-- BEGIN TEXT SHOWN --

Moreover, the Court of Appeals for the Second Circuit has expressly, in In re Fried, 161 F.2d 453, 458-459 (2nd Cir., 1947), decided that Rule 41(e) applies to evidence taken contrary to the Fifth Amendment. Judge Learned Hand said in his concurring opinion, 161 F.2d at page 465:

15

' I agree that now, in spite of much professional opinion to the contrary, it has become settled law, as my brother Frank says, not only that the victim may reclaim documents and other property seized in violation of the Fourth Amendment, but that, when these are contraband and need not be returned to him, he may in advance of trial and even of an indictment, secure from a court an order preventing their use as evidence. Although, so far as I know, the same rule has not as yet been extended to confessions procured in violation of the Fifth Amendment, I feel too much the force of consistency not to take this added step. True, judges are not to be reformers, but law which depends upon irrational distinctions is rightly discredited, for one alternative or the other is patently wrong. Since I cannot see any rational basis here for distinguishing between the two Amendments when the situation is so nearly the same, I am content to accept this innovation. * * *'

16

See also Grant v. United States, 282 F.2d 165 (2nd Cir., 1960).

17

On the other hand, if Rule 41(e), because of its language, applies only to the Fourth Amendment,4 there is still no reason why the independent equity proceeding, recognized by the Supreme Court to exist in decisions antecedent to the promulgation of Rule 41(e), for the suppression of evidence taken in violation of the Fifth Amendment, is not still available. For, even if the rule does not in terms extend to Fifth Amendment rights, it certainly does not overrule the authoritative case law.

18

In summary, we are of the opinion that an individual claiming that evidence was taken from him in violation of either his Fourth or Fifth Amendment rights may bring a proceeding, whether it is styled a 'Rule 41(e) motion,' or an 'independent equity proceeding,' prior to indictment to have his claim adjudicated. Unless his allegations clearly show that, even if true, he would be entitled to no relief, he should be given a hearing, and the court should make findings of facts and conclusions of law.

19

Reversed and remanded.

20

HAYNSWORTH, Circuit Judge (dissenting).

-- END TEXT SHOWN --
-- BEGIN DATA LISTING --

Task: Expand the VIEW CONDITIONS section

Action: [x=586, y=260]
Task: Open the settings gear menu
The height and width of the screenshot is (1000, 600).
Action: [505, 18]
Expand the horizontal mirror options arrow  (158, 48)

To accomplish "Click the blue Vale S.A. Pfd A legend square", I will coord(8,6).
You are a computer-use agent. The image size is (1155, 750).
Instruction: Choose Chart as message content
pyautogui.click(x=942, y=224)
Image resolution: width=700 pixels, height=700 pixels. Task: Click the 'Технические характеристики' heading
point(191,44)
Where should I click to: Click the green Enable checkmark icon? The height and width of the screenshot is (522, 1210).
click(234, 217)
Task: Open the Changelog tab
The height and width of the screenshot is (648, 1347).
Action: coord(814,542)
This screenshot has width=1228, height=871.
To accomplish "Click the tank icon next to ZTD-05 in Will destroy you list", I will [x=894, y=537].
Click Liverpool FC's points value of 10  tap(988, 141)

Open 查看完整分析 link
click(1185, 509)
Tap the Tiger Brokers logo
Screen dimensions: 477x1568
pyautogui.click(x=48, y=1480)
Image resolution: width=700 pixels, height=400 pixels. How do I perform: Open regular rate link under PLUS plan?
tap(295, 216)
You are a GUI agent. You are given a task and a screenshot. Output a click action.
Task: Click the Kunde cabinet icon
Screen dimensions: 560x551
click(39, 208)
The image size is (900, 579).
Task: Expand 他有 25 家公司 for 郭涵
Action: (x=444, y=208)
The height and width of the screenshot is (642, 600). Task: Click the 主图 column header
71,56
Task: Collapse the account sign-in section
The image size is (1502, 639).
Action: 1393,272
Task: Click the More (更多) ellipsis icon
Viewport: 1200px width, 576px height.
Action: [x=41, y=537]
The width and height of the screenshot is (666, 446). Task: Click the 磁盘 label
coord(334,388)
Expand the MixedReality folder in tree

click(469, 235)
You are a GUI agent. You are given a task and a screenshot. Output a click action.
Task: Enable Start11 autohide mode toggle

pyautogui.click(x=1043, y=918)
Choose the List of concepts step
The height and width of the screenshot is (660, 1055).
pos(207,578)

-- END DATA LISTING --

WHAT IS ASKED:
**a)** From the Rule 41(e) opinion, copy the passage starting at "In summary, we" and ending at "conclusions of law.".
**b)** Condense the paragraph of the Rule 41(e) opinion that begins "In summary, we are of the opinion" into a short list of its main points.
**c)** Go on with the Rule 41(e) opinion, picking up after its final line.

RESPONSES FOR EACH TASK:
**a)**
In summary, we are of the opinion that an individual claiming that evidence was taken from him in violation of either his Fourth or Fifth Amendment rights may bring a proceeding, whether it is styled a 'Rule 41(e) motion,' or an 'independent equity proceeding,' prior to indictment to have his claim adjudicated. Unless his allegations clearly show that, even if true, he would be entitled to no relief, he should be given a hearing, and the court should make findings of facts and conclusions of law.

**b)**
- Anyone claiming that evidence was taken in violation of Fourth or Fifth Amendment rights may bring a proceeding before indictment to have the claim adjudicated.
- The proceeding may be styled either a "Rule 41(e) motion" or an "independent equity proceeding."
- Unless the allegations clearly show that no relief would be due even if they were true, the claimant should be given a hearing.
- The court should then make findings of fact and conclusions of law.

**c)**
21

I think the District Judge properly deferred consideration of these questions and refused to enjoin presentation of information to the grand jury. The questions, difficult at best, will certainly arise in a much more intelligible context after the grand jury shall have acted and it has become known whether Mrs. Austin, or any of the persons for whom she prepared income tax returns, will be indicted, and, if indicted, for what offenses. In the meanwhile, and order suppressing for all purposes information in the possession of the District Attorney would seem to me to be an unwarranted extenstion of the principles which have been embodied in Rule 41(e) of the Federal Rules of Criminal Procedure.

22

It may be useful to remind ourselves that in this country it has always been recognized that a defendant at the time of a criminal trial has a right to have excluded any evidence the admission of which would be in violation of the defendant's privilege against self incrimination. At common law, he had no such right to have excluded evidence obtained as a result of an illegal search or seizure, or by any other unlawful means. It was not until 1886 that the Supreme Court held that use at a trial of evidence obtained in an unlawful search or seizure was in violation of the Fourth Amendment.1 The Supreme Court then retreated from this new doctrine, affirmed the trial use of such evidence and limited its earlier decision in Boyd to its facts.2 In Weeks v. United States, 232 U.S. 383, 34 S.Ct. 341, 58 L.Ed. 652, however, it approved the pretrial suppression of evidence obtained in an unlawful search. It explained its decision in Adams as springing from concern over the introduction of collateral issues into criminal trials. Inquiry, during the trial, into the source of otherwise competent evidence offered at the trial was thought to have been unduly disruptive of trial procedures. The considerations which lead to the decision in Adams were thus not present in Weeks.

23

Weeks, therefore, settled the right of pretrial suppression of evidence in aid of enforcement of Fourth Amendment rights. It had nothing to do with enforcement of Fifth Amendment rights or with pre-indictment proceedings to suppress evidence under any circumstances.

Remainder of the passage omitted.